--- Begin PROVIDED RECORDS ---

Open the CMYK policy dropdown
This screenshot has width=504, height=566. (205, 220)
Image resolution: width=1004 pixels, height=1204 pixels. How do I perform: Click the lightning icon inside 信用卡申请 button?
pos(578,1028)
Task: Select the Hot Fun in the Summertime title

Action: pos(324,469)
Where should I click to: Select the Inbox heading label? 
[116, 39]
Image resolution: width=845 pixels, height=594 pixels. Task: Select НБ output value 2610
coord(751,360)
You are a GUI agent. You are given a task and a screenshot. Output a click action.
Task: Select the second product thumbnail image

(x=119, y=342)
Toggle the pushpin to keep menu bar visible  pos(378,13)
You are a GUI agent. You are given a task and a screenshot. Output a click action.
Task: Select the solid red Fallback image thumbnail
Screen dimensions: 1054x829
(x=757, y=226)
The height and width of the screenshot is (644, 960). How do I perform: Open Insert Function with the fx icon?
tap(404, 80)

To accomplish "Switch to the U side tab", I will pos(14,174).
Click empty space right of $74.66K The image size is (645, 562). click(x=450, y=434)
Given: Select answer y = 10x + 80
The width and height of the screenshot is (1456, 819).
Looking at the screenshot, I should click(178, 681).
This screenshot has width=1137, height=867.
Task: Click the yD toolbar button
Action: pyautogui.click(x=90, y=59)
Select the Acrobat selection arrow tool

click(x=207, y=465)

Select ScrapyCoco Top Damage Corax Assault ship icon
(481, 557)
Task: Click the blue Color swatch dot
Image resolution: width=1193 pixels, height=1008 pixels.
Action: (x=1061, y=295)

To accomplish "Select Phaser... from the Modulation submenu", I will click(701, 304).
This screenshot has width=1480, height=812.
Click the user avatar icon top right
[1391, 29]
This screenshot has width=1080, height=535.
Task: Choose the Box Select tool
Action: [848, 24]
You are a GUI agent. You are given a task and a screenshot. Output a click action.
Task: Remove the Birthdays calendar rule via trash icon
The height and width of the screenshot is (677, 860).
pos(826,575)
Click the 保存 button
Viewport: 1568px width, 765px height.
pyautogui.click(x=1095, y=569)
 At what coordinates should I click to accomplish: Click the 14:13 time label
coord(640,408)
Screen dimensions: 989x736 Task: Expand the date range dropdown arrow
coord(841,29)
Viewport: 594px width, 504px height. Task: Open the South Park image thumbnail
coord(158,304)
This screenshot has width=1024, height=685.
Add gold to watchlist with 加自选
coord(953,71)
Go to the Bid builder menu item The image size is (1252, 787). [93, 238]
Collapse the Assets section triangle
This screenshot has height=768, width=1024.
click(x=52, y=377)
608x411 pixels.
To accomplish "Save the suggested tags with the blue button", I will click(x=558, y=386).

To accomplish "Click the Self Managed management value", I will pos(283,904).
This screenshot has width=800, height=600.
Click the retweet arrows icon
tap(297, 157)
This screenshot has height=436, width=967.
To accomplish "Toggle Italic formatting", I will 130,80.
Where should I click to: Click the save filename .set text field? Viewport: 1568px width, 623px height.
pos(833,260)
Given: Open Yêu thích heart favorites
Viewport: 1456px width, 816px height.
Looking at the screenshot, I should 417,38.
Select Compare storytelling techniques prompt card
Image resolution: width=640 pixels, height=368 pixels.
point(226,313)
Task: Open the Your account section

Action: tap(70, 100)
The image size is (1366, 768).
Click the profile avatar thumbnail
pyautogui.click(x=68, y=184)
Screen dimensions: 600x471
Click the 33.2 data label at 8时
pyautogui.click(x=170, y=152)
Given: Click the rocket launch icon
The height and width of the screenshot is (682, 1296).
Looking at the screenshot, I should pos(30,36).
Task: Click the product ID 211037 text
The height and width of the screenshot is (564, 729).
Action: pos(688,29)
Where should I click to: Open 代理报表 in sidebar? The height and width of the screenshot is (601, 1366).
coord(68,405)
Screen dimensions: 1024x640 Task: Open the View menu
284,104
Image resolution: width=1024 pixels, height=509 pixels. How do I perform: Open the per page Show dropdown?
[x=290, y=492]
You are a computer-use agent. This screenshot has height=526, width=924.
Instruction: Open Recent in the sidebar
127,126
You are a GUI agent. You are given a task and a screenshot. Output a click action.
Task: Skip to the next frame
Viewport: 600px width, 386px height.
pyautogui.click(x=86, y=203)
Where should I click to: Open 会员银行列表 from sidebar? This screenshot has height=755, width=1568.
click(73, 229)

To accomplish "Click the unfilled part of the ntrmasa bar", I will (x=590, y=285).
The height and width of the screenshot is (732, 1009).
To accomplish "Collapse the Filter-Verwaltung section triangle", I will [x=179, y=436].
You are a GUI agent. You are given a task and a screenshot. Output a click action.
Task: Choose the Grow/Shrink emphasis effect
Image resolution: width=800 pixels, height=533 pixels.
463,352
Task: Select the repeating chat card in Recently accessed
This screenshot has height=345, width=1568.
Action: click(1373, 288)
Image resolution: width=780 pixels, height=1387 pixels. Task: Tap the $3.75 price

--- End PROVIDED RECORDS ---

TO DO —
Output the lines from the one containing "The height and width of the screenshot is (644, 960)." through the one containing "coord(953,71)", both included, reproducing them without any change.

FINAL ANSWER —
The height and width of the screenshot is (644, 960). How do I perform: Open Insert Function with the fx icon?
tap(404, 80)

To accomplish "Switch to the U side tab", I will pos(14,174).
Click empty space right of $74.66K The image size is (645, 562). click(x=450, y=434)
Given: Select answer y = 10x + 80
The width and height of the screenshot is (1456, 819).
Looking at the screenshot, I should click(178, 681).
This screenshot has width=1137, height=867.
Task: Click the yD toolbar button
Action: pyautogui.click(x=90, y=59)
Select the Acrobat selection arrow tool

click(x=207, y=465)

Select ScrapyCoco Top Damage Corax Assault ship icon
(481, 557)
Task: Click the blue Color swatch dot
Image resolution: width=1193 pixels, height=1008 pixels.
Action: (x=1061, y=295)

To accomplish "Select Phaser... from the Modulation submenu", I will click(701, 304).
This screenshot has width=1480, height=812.
Click the user avatar icon top right
[1391, 29]
This screenshot has width=1080, height=535.
Task: Choose the Box Select tool
Action: [848, 24]
You are a GUI agent. You are given a task and a screenshot. Output a click action.
Task: Remove the Birthdays calendar rule via trash icon
The height and width of the screenshot is (677, 860).
pos(826,575)
Click the 保存 button
Viewport: 1568px width, 765px height.
pyautogui.click(x=1095, y=569)
 At what coordinates should I click to accomplish: Click the 14:13 time label
coord(640,408)
Screen dimensions: 989x736 Task: Expand the date range dropdown arrow
coord(841,29)
Viewport: 594px width, 504px height. Task: Open the South Park image thumbnail
coord(158,304)
This screenshot has width=1024, height=685.
Add gold to watchlist with 加自选
coord(953,71)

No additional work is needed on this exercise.